Cop21 : le diable ne se cache toujours pas dans les détails

Quelques éléments partagés mais non contraignants

Les 196 entités qui constituent autant de Parties à la CoP21 (pour en savoir plus, lire ici) ne parviennent toujours pas à s’entendre sur la vision de long terme vers laquelle il conviendrait d’aller pour éviter le pire. Il serait cependant faux de dire que rien n’avance. Au lendemain de la première réunion de restitution des discussions politiques au Bourget, il semblerait qu’un accord soit possible sur un plafond de réchauffement de 1,5°C à 2°C, vers lequel devraient tendre les émissions mondiales à l’horizon 2100. Cela aurait pu constituer une victoire pour les Etats les plus vulnérables, mais le texte ne sera pas contraignant. La révision tous les cinq ans des « engagements » de limitation des émissions en fonction des progrès technologiques, ou d’éléments plus conjoncturels (l’éclatement d’une bulle spéculative et la crise financière et économique qui s’en suivrait ?), est un progrès, au moins temporaire. La reconnaissance par les Etats les plus développés de leur responsabilité historique dans les changements climatiques constitue une autre avancée. Par-là, ils acceptent leur devoir de payer davantage que les Etats plus récemment industrialisés mais sans contrainte d’engagements. Enfin, les Etats considèrent que l’adaptation aux changements climatiques est aussi importante que la limitation (l’« atténuation » dans le jargon onusien) des émissions de gaz à effet de serre. Pour le reste, notamment tout ce qui concerne la mise en œuvre des solutions au réchauffement climatique (financements, transferts de technologies, etc.), ainsi que le statut juridique de l’accord de Paris, les négociations piétinent.

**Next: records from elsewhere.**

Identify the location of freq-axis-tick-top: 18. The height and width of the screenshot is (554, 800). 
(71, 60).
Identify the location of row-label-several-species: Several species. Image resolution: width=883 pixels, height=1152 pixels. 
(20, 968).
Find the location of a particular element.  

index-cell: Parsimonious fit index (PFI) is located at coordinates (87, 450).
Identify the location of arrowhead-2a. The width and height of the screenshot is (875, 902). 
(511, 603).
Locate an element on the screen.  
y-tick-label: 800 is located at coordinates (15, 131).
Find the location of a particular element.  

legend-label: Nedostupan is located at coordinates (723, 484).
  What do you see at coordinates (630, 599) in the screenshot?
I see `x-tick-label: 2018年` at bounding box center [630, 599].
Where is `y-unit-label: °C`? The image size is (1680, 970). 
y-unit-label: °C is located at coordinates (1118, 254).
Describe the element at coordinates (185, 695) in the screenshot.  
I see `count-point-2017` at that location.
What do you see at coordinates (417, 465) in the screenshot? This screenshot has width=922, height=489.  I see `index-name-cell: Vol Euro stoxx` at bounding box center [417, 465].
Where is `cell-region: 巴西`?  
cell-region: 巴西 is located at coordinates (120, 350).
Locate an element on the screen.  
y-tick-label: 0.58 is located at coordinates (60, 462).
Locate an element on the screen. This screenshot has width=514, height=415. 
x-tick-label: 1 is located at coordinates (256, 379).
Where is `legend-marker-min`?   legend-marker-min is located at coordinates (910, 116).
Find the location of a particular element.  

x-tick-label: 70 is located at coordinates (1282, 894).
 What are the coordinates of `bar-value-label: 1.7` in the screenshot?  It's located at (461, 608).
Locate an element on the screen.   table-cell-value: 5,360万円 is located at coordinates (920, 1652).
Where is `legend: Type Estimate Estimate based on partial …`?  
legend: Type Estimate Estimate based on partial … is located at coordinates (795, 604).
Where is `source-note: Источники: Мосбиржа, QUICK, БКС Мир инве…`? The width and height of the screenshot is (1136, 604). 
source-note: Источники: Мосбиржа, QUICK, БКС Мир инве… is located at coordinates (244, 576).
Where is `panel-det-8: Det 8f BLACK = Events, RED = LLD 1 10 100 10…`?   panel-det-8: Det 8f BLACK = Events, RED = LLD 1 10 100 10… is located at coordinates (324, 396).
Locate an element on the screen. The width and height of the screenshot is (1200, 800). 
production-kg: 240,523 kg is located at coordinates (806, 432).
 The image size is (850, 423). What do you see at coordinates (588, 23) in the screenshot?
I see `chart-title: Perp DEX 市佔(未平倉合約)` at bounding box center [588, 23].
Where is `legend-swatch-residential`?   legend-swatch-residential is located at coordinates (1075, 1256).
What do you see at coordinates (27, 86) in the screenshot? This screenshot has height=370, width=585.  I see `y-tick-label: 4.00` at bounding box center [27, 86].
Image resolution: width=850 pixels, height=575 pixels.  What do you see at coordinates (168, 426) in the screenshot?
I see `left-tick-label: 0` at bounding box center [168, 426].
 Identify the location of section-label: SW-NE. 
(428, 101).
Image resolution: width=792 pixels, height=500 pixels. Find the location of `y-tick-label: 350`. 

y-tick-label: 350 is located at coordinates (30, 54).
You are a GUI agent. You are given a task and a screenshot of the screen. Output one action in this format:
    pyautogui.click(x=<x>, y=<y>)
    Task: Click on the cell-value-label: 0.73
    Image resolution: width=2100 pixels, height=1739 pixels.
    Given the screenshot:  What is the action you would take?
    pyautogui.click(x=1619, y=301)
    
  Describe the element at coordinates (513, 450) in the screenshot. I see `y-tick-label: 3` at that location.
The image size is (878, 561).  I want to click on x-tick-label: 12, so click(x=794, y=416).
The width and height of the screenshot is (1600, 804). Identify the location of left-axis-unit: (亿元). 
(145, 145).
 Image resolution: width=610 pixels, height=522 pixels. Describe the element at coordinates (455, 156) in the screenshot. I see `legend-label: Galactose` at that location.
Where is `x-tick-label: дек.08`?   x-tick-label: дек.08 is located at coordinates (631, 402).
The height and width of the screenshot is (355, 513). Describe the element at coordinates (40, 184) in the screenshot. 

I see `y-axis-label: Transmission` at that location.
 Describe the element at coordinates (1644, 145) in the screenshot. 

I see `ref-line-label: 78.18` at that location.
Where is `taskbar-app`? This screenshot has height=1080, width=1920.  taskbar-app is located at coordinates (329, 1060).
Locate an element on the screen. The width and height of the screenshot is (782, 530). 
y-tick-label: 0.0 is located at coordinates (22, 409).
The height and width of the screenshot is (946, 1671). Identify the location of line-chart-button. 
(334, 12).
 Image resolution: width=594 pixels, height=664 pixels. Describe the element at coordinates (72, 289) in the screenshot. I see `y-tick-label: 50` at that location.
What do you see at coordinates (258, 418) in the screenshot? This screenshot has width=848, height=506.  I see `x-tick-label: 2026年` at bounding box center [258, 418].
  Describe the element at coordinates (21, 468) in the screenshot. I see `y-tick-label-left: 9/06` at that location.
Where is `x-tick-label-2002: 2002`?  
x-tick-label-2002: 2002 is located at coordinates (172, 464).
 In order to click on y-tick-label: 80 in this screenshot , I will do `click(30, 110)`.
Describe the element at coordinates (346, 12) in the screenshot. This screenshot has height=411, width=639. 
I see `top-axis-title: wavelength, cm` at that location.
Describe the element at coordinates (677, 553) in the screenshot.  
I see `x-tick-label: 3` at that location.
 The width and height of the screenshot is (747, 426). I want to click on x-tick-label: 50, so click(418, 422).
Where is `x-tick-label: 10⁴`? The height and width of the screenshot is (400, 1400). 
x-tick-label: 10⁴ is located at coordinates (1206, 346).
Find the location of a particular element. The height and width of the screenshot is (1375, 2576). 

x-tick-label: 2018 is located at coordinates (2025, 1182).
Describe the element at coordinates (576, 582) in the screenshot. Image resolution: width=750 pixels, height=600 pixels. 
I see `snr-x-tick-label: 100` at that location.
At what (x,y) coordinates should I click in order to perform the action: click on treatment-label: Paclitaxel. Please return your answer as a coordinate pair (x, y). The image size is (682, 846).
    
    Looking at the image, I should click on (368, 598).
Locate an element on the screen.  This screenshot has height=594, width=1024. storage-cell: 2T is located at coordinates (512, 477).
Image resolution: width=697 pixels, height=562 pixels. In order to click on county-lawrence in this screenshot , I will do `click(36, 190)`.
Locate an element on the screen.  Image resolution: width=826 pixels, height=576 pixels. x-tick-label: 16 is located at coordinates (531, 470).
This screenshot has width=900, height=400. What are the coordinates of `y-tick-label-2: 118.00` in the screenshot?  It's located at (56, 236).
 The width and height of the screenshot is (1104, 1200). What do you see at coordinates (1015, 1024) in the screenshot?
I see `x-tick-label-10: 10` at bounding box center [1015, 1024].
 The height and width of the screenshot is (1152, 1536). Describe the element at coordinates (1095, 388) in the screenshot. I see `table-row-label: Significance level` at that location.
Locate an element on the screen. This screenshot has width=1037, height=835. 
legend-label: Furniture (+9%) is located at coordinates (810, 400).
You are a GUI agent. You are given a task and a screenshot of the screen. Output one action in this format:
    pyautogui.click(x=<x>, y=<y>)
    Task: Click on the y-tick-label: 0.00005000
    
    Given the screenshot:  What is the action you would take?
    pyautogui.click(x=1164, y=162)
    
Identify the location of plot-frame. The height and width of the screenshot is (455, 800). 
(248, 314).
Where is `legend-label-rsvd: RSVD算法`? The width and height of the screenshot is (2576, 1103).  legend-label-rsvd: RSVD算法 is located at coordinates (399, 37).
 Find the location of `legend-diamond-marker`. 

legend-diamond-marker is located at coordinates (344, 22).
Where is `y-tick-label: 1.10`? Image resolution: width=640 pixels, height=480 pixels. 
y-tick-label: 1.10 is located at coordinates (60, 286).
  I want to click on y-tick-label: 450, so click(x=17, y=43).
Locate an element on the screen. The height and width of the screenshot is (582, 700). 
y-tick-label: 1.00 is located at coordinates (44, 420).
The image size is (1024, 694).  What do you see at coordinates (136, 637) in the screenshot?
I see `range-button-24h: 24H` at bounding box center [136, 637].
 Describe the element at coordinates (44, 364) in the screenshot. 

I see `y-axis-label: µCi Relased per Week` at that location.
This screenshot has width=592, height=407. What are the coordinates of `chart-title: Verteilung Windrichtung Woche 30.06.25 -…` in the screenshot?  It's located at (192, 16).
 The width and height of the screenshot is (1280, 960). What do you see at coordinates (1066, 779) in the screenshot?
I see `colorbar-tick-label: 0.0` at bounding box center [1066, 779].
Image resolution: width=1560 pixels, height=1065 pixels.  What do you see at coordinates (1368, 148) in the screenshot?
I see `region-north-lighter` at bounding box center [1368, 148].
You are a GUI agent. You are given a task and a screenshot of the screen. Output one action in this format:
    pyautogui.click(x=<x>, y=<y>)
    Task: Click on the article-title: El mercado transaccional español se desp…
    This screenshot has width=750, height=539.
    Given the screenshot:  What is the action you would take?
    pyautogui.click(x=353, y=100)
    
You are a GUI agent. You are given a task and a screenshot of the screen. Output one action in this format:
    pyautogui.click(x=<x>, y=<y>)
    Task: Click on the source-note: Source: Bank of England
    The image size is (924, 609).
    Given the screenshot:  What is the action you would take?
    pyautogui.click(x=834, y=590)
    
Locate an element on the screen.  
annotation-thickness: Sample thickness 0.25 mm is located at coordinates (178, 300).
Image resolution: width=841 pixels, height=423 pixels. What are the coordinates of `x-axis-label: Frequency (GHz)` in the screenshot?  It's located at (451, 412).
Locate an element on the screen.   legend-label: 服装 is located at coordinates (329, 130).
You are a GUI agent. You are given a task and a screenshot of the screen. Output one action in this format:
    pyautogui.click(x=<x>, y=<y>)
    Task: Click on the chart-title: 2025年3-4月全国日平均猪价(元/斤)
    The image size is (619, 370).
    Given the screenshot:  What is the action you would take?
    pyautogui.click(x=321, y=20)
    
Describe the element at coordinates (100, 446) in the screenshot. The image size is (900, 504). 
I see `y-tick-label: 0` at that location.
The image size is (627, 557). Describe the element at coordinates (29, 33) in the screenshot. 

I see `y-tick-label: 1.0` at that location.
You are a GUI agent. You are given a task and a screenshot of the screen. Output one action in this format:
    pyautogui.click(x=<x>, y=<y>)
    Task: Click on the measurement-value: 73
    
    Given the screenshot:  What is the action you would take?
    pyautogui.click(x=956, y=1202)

Des éléments fondamentaux délaissés dans la vision de long terme

Revenons à la vision de long terme, dans laquelle les Parties définissent la ligne d’horizon et les éléments à prendre en compte pour y parvenir, notamment la nécessité de respecter les droits des populations autochtones, celle de l’égalité des femmes et des hommes, de l’importance des droits humains, la biodiversité et le besoin d’une transition juste et du respect du travail décent. Ces éléments ne semblent pas avoir fait l’objet de débat. Pour certains, ils sont toujours entre parenthèses ; pour d’autres, ils sont relégués en annexe, ou dans le préambule, ce qui les prive de toute chance d’être pris en compte au moment de la mise en œuvre des mesures concrètes d’adaptation ou d’atténuation. Est-il raisonnable de penser que l’on pourra transformer les systèmes de production et de consommation sans penser les conditions sociales – au sens générique du terme – de ces transformations majeures ?

Une méthode « en silos » qui ne favorise pas l’interprétation du texte

Par ailleurs, la méthode choisie par Laurent Fabius, Président de la CoP, pour contraindre les diplomates à avancer garantit que des sujets sont déblayés, mais ne permet pas de savoir quelle sera l’économie du texte qui devrait être présenté aujourd’hui à 13h. En effet, le texte a été découpé en autant de sujets à traiter, mais de manière parallèle. Or le texte final sera le fruit de compromis sur chacun de ces points, les uns étant particulièrement cruciaux pour certaines Parties, tandis que d’autres le sont moins. Les Parties et les Observateurs (dont le Groupe Alpha) devraient donc découvrir cet après-midi quels sont les arbitrages qui ont été faits sur chacun des points. L’économie générale du texte leur conviendra-t-elle ? Après vingt ans de négociation climatique, le diable ne se cache toujours pas dans les détails.